Frasers buys back Matches’ intellectual property

After months of speculation as to what was going to happen to Matches after Frasers entered the retailer into administration, it has come to light that the group repurchased “certain intellectual property assets”.

In a brief statement to the London Stock Exchange on Monday, Frasers said it reached an agreement with Matches’ joint administrators at Teneo, just two months after placing it into administration. The group said the IP purchase was completed “following an extensive marketing process” by the administrators. Meaning there were no other credible offers tabled for Matches. Yesterday, administrators confirmed that a further 91 Matches employees had been made redundant.

Whether or not this was Frasers Group’s plan all along is unclear, but it will certainly bolster Flannels’ dominance within the luxury sector.

Chloé Burney, Senior News & Features Writer.
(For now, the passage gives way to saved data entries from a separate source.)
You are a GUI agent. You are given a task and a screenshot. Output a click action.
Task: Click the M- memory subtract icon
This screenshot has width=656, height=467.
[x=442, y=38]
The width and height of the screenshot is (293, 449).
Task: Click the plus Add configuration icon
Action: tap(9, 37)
Mango’s UK presence to explode with over 20 store openings

As discussed above, fashion retail is tough, but there are opportunities. The evidence of for this comes from Spanish fashion giant Mango, which has so much faith in the opportunity the UK market provides that it’s planning to open a further 20 stores here during 2024, stretching from London to Scotland and Northern Ireland.

This proves the potential that lies in the UK market and it also proves the power of the Mango brand and its stores. By inching itself above Zara in terms of price point and quality, hitting the right trends without producing faddish product and creating pleasant and spacious store environments, Mango has found its niche in the market. And it’s a big niche, clearly, which it is serving well.

A Mango store is bound to be a footfall driver wherever it lands, which is great news for its future neighbours and the UK high street in general.

Lauretta Roberts, Co-founder, CEO and Editor in Chief.